REQUIRED TASK —
Swap "y-axis label" for "vertical axis label" in the stretch of material from the line containing "Toggle Auto Update All (From Publisher)" through the line containing "click(61, 123)", and reproduce that stretch with all else unchanged and the pictures omitted.

ENTRIES PROVIDED —
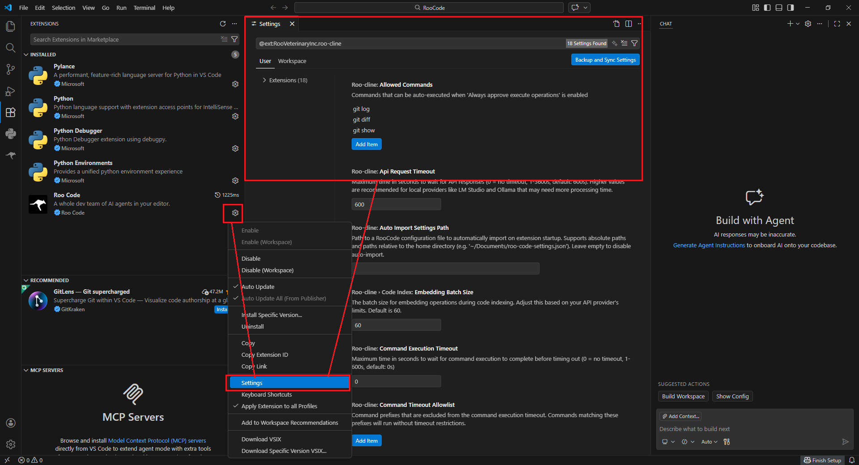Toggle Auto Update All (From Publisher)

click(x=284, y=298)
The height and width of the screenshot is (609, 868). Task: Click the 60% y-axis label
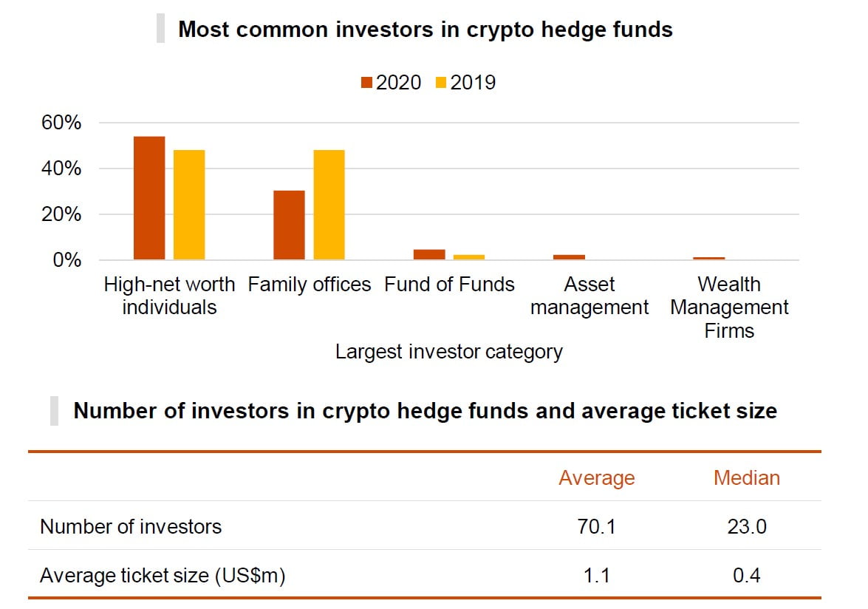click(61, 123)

--

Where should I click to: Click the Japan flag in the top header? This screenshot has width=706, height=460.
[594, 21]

...

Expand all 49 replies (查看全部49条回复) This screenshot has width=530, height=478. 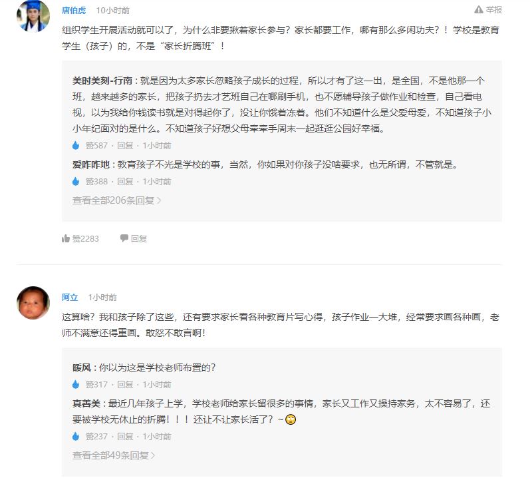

RESPONSE TO THE TASK —
Toggle Auto Update All (From Publisher)

click(x=284, y=298)
The height and width of the screenshot is (609, 868). Task: Click the 60% vertical axis label
click(61, 123)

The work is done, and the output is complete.